Unsere Methoden setzen alle auf Ihre Mitwirkung. Nur Sie selbst können sich schlussendlich helfen. Daher werden wir in den Sitzungen gemeinsam Übungen finden, die Sie dann zu Hause täglich üben. So werden Sie schnell nachhaltig Erfolg haben.

Selbstverständlich kann die Therapie auch online stattfinden. Wir treffen uns via skype/facetime/zoom. Die Hausaufgaben, die wir zusammen erarbeiten, schicke ich Ihnen dann zusätzlich als kurze Videos.

Die Neuroathletik ist ein Training, das auf den Ergebnissen der Neurowissenschaften basiert, sozusagen angewandte Neurowissenschaft.
Unser Gehirn steuert alle Vorgänge in unserem Körper, d.h. wenn wir mit spezifischen Übungen unser Gehirn erreichen, werden sich diese Vorgänge beeinflussen lassen.

Im Training wird zunächst ausgetestet, welche Bereiche des zentralen Nervensystems trainiert werden müssen, um das jeweilige Ziel, z.B. Schmerzreduktion oder die Rehabilitation von Verletzungen zu erreichen.

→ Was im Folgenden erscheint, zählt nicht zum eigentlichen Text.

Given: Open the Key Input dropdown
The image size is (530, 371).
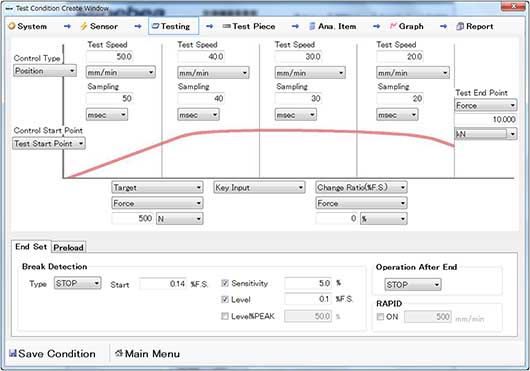Looking at the screenshot, I should [259, 188].
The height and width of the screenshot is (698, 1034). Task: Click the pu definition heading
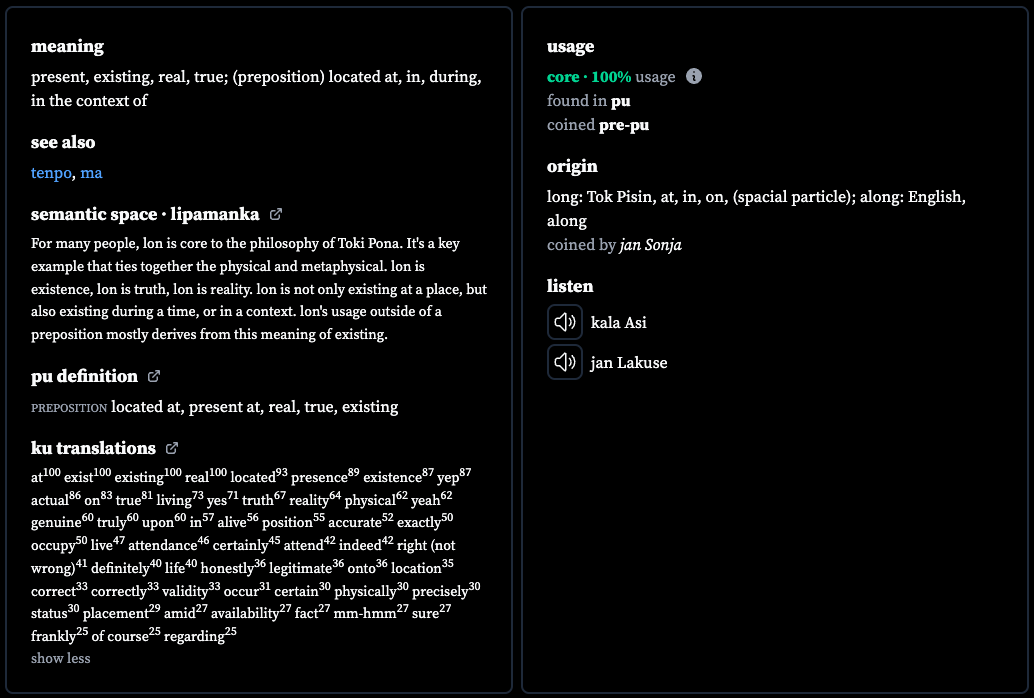coord(84,376)
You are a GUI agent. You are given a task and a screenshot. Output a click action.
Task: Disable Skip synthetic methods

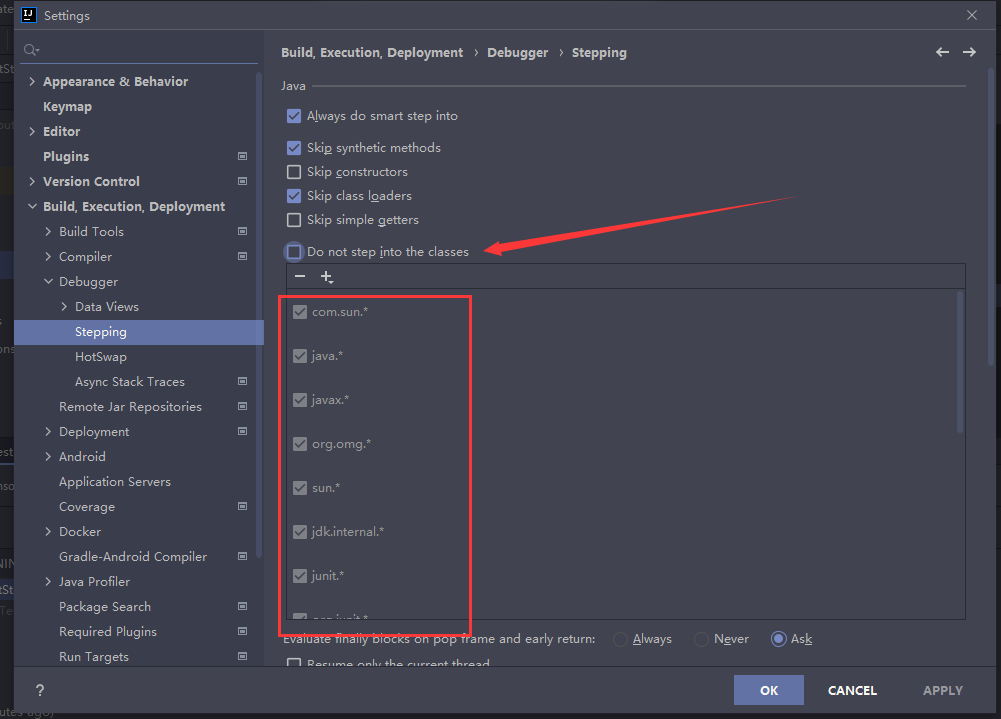(294, 147)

Danach werden Hausaufgaben-Übungen gewählt, die bei regelmäßiger Anwendung schnell zu oft erstaunlichen Ergebnissen führen.
Dazu nutzen wir z.B. Augenübungen, Übungen für das Gleichgewichtssystem, spezifische Mobilitätsübungen für einzelne Gelenke oder Nerven, sowie sensorische Übungen.

Weitere Informationen:

Die Franklin-Methode® vereint mentale Technik – das Anwenden von Bildern -, Eigenberührung und Bewegungsübungen, welche einfach ausgeführt werden können. Diese Kombination aus mentalem und körperlichem Training ist wissenschaftlich erwiesen wirksamer als ein Training ohne mentalen Einsatz.

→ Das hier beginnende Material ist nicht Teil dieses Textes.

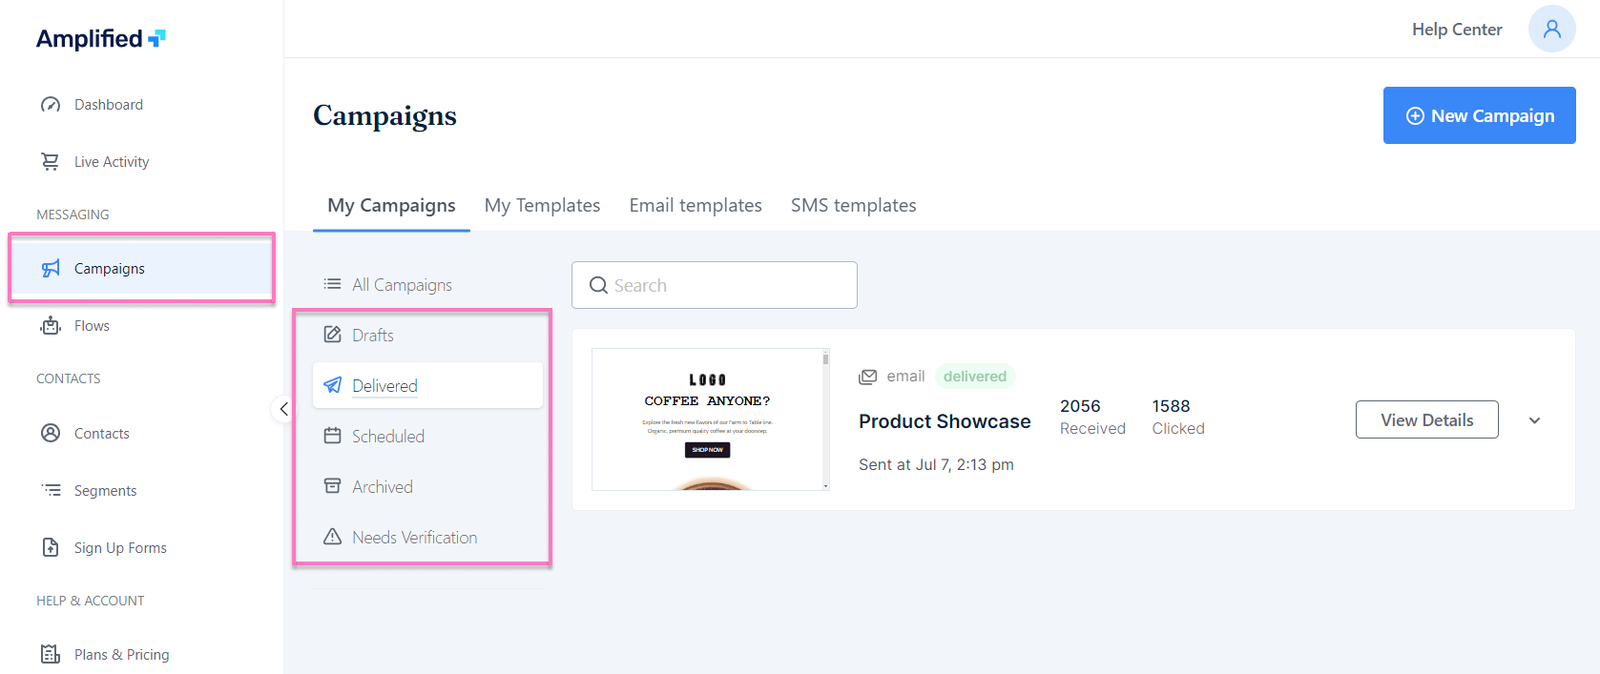This screenshot has width=1600, height=674.
Task: Open the Email templates tab
Action: coord(695,205)
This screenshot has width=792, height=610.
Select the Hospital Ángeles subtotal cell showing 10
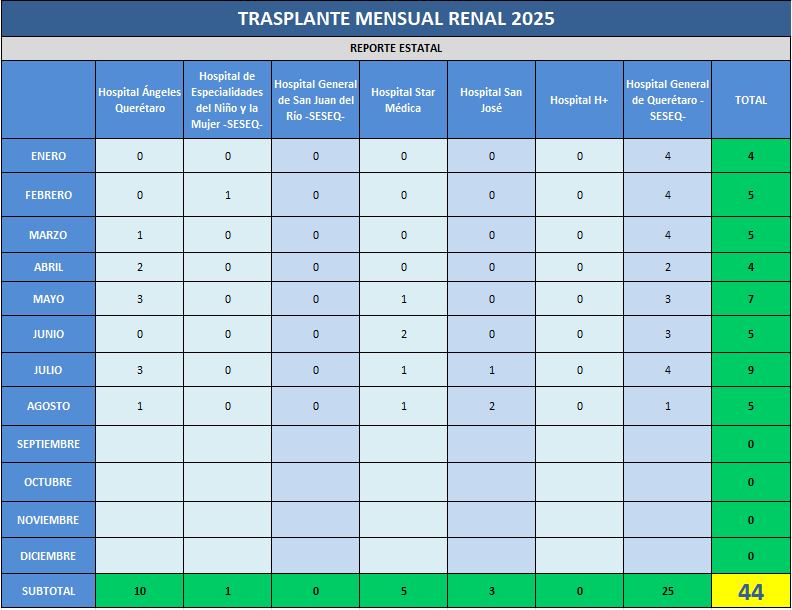pyautogui.click(x=139, y=591)
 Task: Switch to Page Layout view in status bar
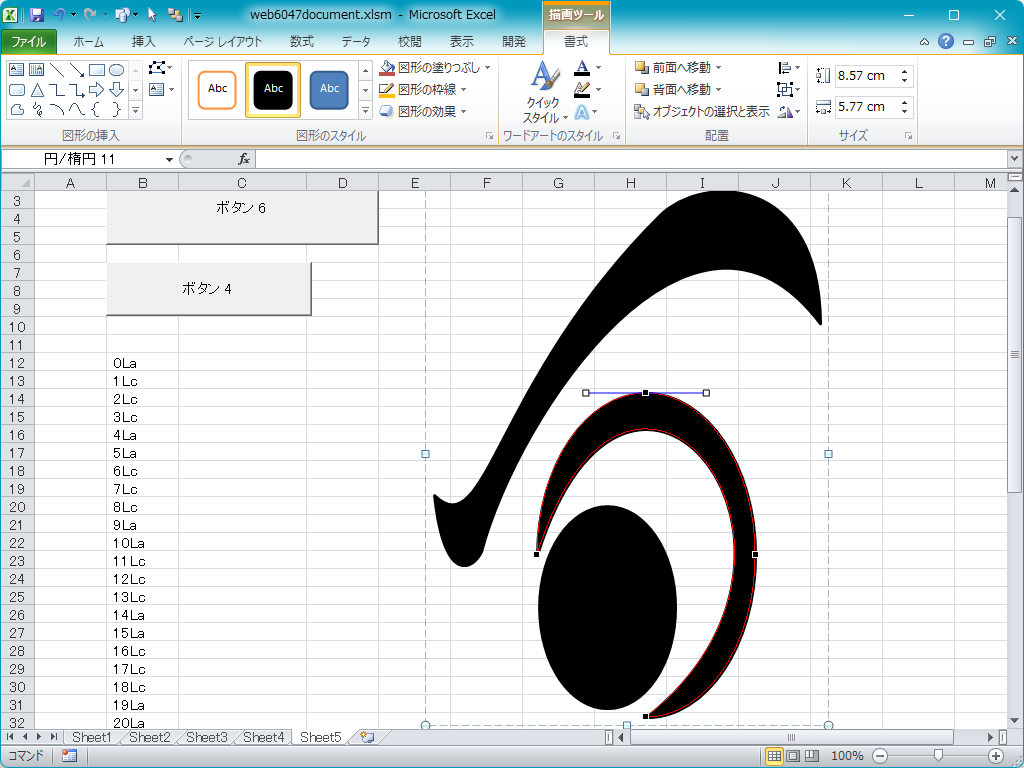(792, 756)
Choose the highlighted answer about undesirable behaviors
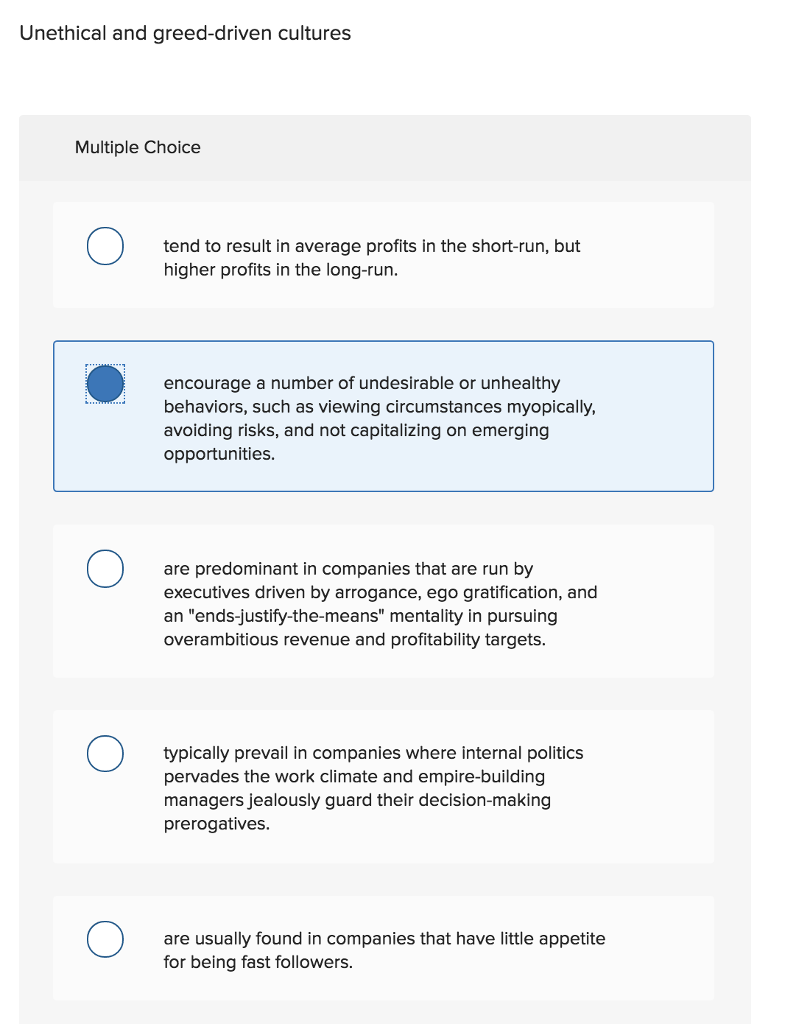The height and width of the screenshot is (1024, 810). coord(380,417)
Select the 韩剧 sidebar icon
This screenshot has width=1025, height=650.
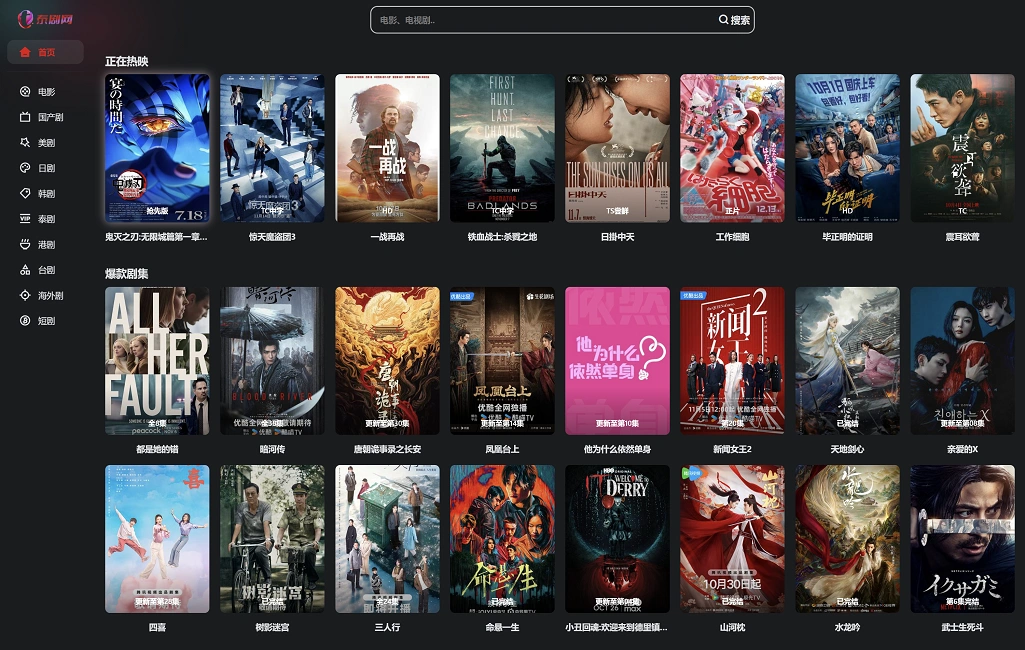25,194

Anatomische Zusammenhänge werden genau erklärt und dann in dynamischen Vorstellungsbildern mit Bewegung bzw. Eigenberührung verbunden geübt. Durch diese an sich selbst erfahrbare Anatomie gelangt man zu einer neuen Sicht des eigenen Körpers, fördert die Beweglichkeit, die Kraft und führt das betrachtete Körperteil zu seiner von Natur aus gedachten Funktionsweise zurück. Dadurch werden Bewegungsabläufe wieder effizienter, Fehlhaltungen korrigiert und Beschwerden können sich so verringern.

Die Musiktherapie nutzt gezielt die Wirkungen der Musik auf den Menschen: Im Musikhören sowie im Musizieren auf einfach zu spielenden Instrumenten. Musikalische Vorkenntnisse sind dafür keinesfalls erforderlich. Hier geht es nicht um die perfekte Wiedergabe von Kompositionen, sondern um psychotherapeutische Arbeit mit Hilfe von Musik.

Im Miteinander-Erleben und im gemeinsamen Musizieren mit der Therapeutin können sich Konflikte, Krisen und Blockierungen ausdrücken, werden Emotionen hörbar und damit auch veränderbar. Es können sich typische Verhaltensweisen und Kommunikationsmuster abbilden, neue symbolisch ausprobiert werden.

Die Musik kann Gefühle hörbar und damit auch veränderbar machen. Sie ermöglicht eine Kommunikation, die frei ist von den Barrieren, die uns durch die Sprache auferlegt sind. Die Musik kann also gerade da eine wichtige Funktion übernehmen, wo Worte nur schwer Zugang zu unserem seelischen Erleben finden. Gerade das Unterbewusste kann mit Musik unmittelbarer als durch Sprache erreicht werden. Im Unterbewusstsein werden die Erfahrungen, die wir im Laufe unseres Lebens gemacht haben, gespeichert. Das können sowohl traumatische Erfahrungen sein (die uns u.U. auch im späteren Leben noch zu schaffen machen) als auch stärkende und entwicklungsfördernde.

Das Musikhören bzw. Musizieren ist immer eingebettet in ein psychotherapeutisches Gespräch. Je nach Bedürfnis können auch Methoden aus kunst- und bewegungstherapeutischen Ansätzen verwendet werden.